Objective: To understand the performance of a currently used clinical blood test with regard to the frequency and size of variation of the results.
Patients and methods: From November 29, 2012, through November 29, 2013, patients were recruited at 65 sites as part of a previously reported clinical trial (ClinicalTrials.gov Identifier: NCT01737697). Eligible outpatients who had been fasting for at least 8 hours underwent venous phlebotomy at baseline, 30 minutes, and 60 minutes to measure plasma potassium levels in whole blood using a point-of-care device (i-STAT, Abbott Laboratories). We analyzed the results to assess their variability and frequency of pseudohyperkalemia and pseudonormokalemia.
Results: A total of 1170 patients were included in this study.
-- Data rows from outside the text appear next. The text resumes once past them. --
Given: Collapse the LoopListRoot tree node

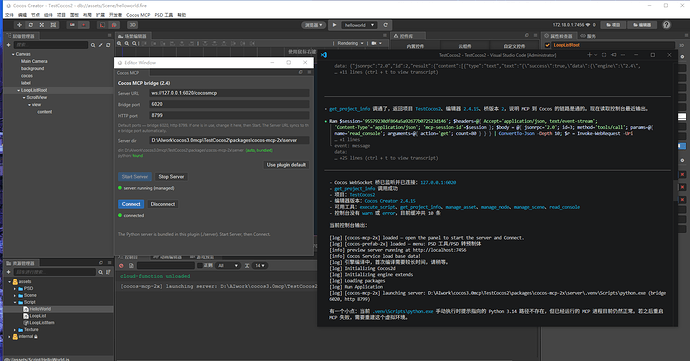Looking at the screenshot, I should point(18,90).
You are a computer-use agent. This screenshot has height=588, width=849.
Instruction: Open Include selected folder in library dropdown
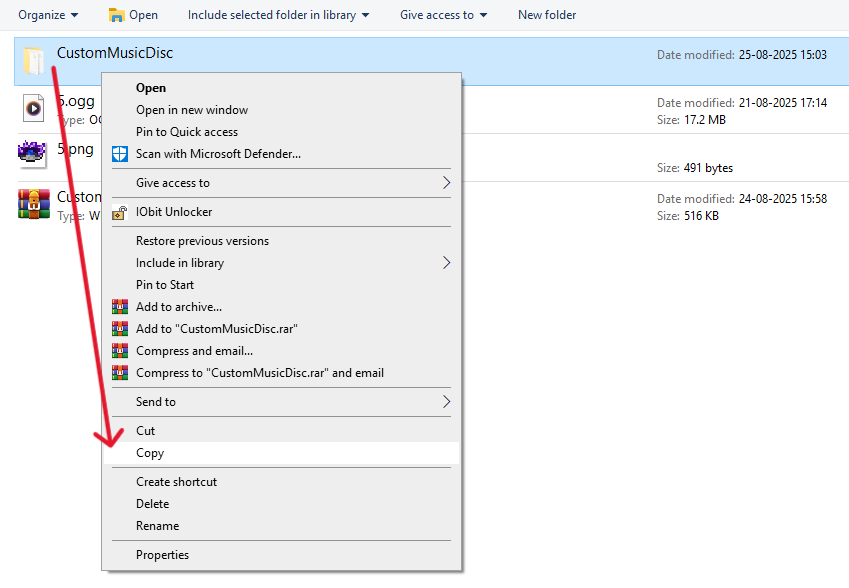[278, 15]
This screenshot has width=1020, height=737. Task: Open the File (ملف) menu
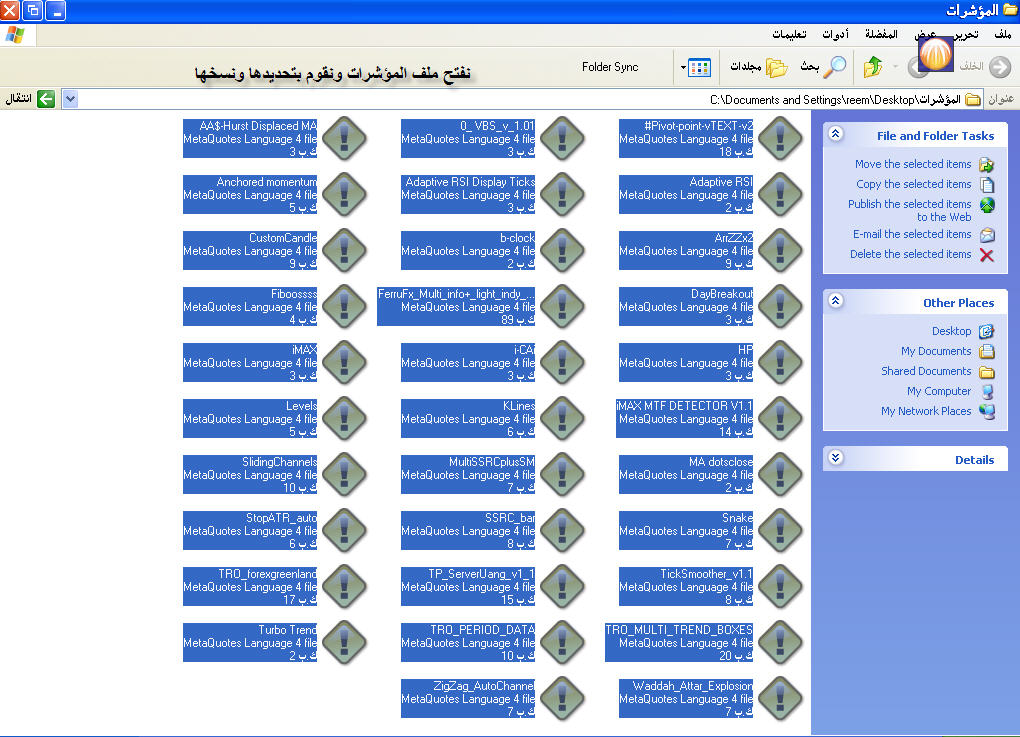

Absolute differences between pairs of measurements from different time points ranged from 0 to 2.5 mmol/L, with a mean difference of 0.26 mmol/L. The mean percentage differences were approximately 5% with an SD of 5%. Approximately 12% of differences between repeated fasting potassium blood test results were above 0.5 mmol/L (33% of the normal range), and 20% of patients (234) had at least one difference greater than 0.5 mmol/L. In 44.0% of the patients with a hyperkalemic average value (true hyperkalemia) (302 of 686), at least one blood test result was in the normal range (pseudonormokalemia), and in 30.2% of the patients with a normal average value (146 of 484), at least one blood test result was elevated (pseudohyperkalemia).
Conclusion: Expected variability and errors exist with potassium blood tests, even when conditions are optimized. Pseudohyperkalemia and pseudonormokalemia are common, indicating a need for thoughtful clinical interpretation of unexpected test results.